Anche riscoperte, nell’era della profanazione del mondo, della dimensione sacra, misteriosa del profano, del quotidiano, del casalingo, di piccoli nuclei apparentemente insignificanti, ma capaci di bellezza se solo ci prendiamo cura di essi, come scrive Giulia Fuso (descritta da Ziarelli), per la quale la poesia ristoratrice può essere trovata non solo all’interno della stretta verde di una foresta, nello splendore malinconico di una città, nel distendersi del tappeto marino, poiché il quotidiano è banalmente la base del mio sentire (p. 45)

Sottolinea, Cetta Petrollo Pagliarani, che “senza nulla concedere all’attuale manierismo postmoderno dove spesso stanchi epigoni delle avanguardie utilizzano, senza farli esplodere, materiali linguistici di varia provenienza (…) le nostre sperimentano ancora una volta la forza vitalizzante della lingua poetica che taglia, incide, cattura e trascina, specchio alle gioie, alle passioni, dolcezze alle lettrici”.

La sua conclusione, condivisa da chi scrive, è che “il tessuto” di cui è formato il librosia quello “della tenace forza della scrittura e, insieme, quello del superamento dei confini, in volo come recita il titolo: forza e impulso che separano la poesia necessitata, e per questo a noi lettori necessaria, da quella non necessitata e perciò a noi marginale” (p. 74)

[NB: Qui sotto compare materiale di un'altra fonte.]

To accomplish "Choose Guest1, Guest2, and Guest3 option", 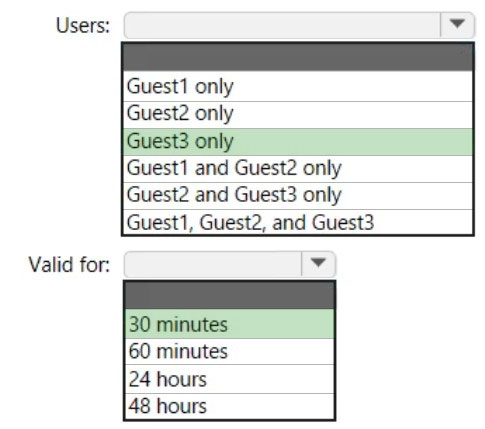I will pos(298,222).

Si augura che lettori e lettrici, cogliendo il valore e la passione del primo passo di una ricerca, molto promettente, ricca di testi editi e inediti, che riconsegna all’Umbria, e non solo, le sue poete, ne contribuiscano alla diffusione.

Info: Nicoletta Nuzzo, Silvana Sonno, Federica Ziarelli, Un’oscura capacità di volo. Poete e poetiche nell’Umbria d’oggi, edizioni EraNuova, Perugia, 2019.